Weld County has some news: A debt-free balance sheet and a fresh U.S. Bureau of Labor Statistics report that it had the highest increase in employment in the nation between March 2013 and March 2014. Many things are up in Weld County, including real estate value, building permits, employment rate (way up!), personal income and tax revenues. The only thing going down is tax rates on its citizens.
Oil and gas is now responsible for 63% of the county’s tax base, according to the county.
The Fort Lupton Press reported that during the Aug. 25 meeting of the Weld County Commissioners, County Assessor Chris Woodruff said that “the county’s assessed values jumped from about $7.10 billion in 2013 to $9.13 billion for 2014, a 28-percent increase. According to county data, that boost is largely attributable to higher preliminary assessed values related to oil and gas operations across Weld County, which jumped from about $3.90 billion in 2013 to more than $5.74 billion in 2014 — a 47.18-percent increase.”
Independent exploration and production companies like Anadarko Petroleum (ticker: APC), Noble energy (ticker: NBL), Synergy Resources (ticker: SYRG), Bill Barrett Corp. (ticker: BBG), Bonanza Creek Energy (ticker: BCEI) and other companies spending billions to develop the Niobrara and Codell shales in the Wattenberg Field, accounted for 55 percent of the county’s tax base in 2013. “… with the growth in 2014, that figure has risen to 63 percent,” the report said.
Weld County enjoyed a jobs gain of 7.5% over the 12 months, the BLS said, compared with national job growth of 1.7%, with the largest employment increase in natural resources and mining, which gained 2,145 jobs over the year, a gain of 24.1%.

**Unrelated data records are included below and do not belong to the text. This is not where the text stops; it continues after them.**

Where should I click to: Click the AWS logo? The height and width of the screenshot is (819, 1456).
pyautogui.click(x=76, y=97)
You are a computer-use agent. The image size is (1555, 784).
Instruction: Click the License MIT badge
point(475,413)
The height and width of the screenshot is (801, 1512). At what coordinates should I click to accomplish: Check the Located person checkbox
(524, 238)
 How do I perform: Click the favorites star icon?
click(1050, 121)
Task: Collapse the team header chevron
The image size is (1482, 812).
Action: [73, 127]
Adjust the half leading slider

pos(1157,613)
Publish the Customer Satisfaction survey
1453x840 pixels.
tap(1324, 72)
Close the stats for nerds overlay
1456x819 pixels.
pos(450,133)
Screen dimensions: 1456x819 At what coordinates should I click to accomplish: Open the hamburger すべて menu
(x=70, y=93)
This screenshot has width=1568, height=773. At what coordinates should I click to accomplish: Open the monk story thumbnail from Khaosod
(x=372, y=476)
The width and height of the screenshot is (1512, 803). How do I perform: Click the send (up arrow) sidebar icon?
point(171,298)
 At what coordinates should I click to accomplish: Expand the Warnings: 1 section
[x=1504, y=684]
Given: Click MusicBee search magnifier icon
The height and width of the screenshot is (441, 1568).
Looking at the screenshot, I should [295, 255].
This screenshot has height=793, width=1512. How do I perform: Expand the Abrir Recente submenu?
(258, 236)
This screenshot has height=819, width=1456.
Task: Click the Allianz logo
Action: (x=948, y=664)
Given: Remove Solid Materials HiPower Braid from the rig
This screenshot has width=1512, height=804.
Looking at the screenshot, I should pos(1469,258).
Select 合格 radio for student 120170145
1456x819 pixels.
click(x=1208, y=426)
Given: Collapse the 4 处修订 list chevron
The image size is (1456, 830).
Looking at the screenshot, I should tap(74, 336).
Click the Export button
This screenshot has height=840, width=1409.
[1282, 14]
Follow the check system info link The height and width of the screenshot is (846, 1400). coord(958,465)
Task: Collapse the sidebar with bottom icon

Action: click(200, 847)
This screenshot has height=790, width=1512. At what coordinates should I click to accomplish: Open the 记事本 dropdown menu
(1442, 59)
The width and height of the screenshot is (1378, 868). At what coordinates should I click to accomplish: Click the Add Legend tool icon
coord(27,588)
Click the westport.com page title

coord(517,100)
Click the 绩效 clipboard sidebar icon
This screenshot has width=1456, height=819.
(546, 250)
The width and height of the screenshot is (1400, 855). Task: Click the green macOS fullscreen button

Don Warden, the county’s interim director of finance and budget manager, said “because property valuations continue to go up, and the county charter limits property tax revenue increases from year-to-year to 5 percent, the county’s share of the mill levy will go down by 1.004 mills, or $16 on a $200,000 home,” according to a report in the Greeley Tribune. “Under the Colorado Constitution, Weld is authorized to impose a maximum mill levy of 22.457. However, the county has not imposed that maximum. The new mill levy for 2015 will be 15.8.”
In 2009 the county decided not to grow the size of government with its oil and gas revenue. Instead, the county chose to save its funds and invest the money in one-off capital improvement projects, including $8 million in technology upgrades, a $40 million expansion to the Weld County jail and a $100 million expansion of Weld County Road 49, the Tribune said.